(Records shown Opens)
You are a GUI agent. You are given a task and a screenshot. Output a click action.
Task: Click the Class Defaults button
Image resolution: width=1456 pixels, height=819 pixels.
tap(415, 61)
(Records shown Closes)
(Records shown Opens)
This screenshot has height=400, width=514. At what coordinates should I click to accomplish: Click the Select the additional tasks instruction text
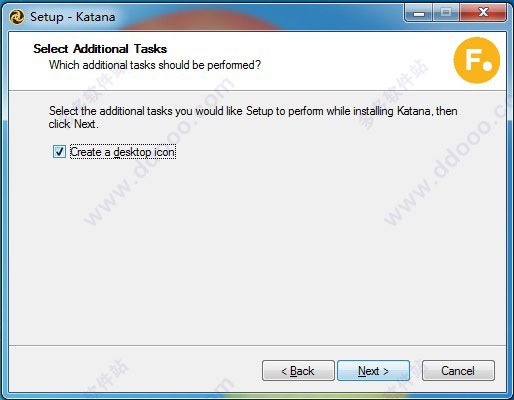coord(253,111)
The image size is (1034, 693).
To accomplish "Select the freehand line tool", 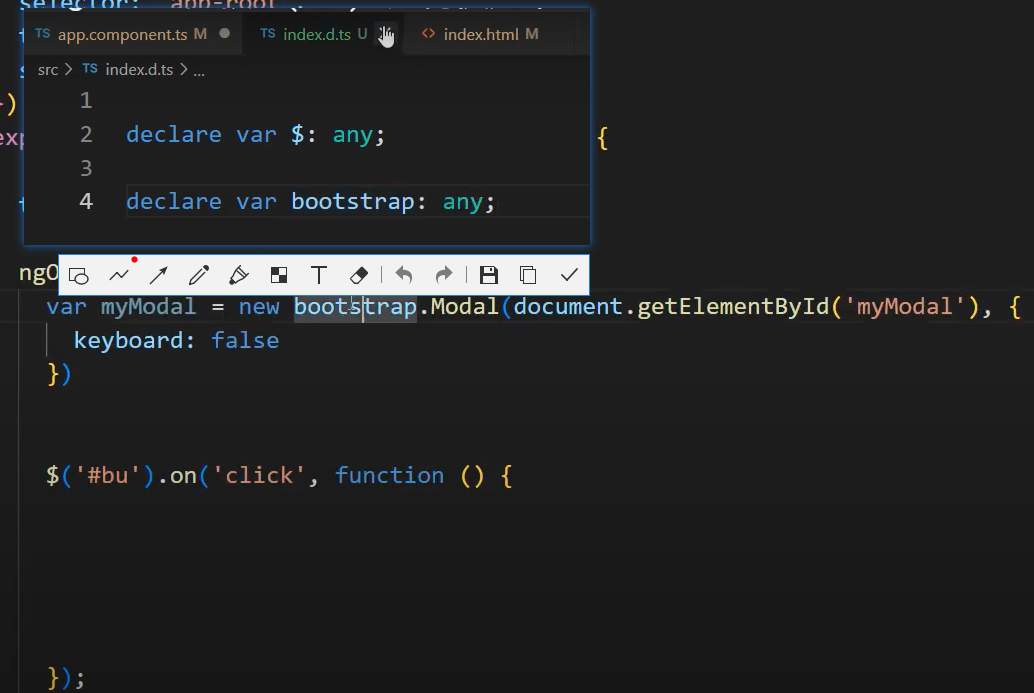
(Records shown Closes)
● **Instructions for the task**:
From the records above, write out exactly the lines that begin at the line with "This screenshot has" and end at the line with "the freehand line". Pictures must not appear in the output.

● **Response**:
This screenshot has height=400, width=514. At what coordinates should I click to accomplish: Click the Select the additional tasks instruction text
coord(253,111)
The image size is (1034, 693).
To accomplish "Select the freehand line tool", 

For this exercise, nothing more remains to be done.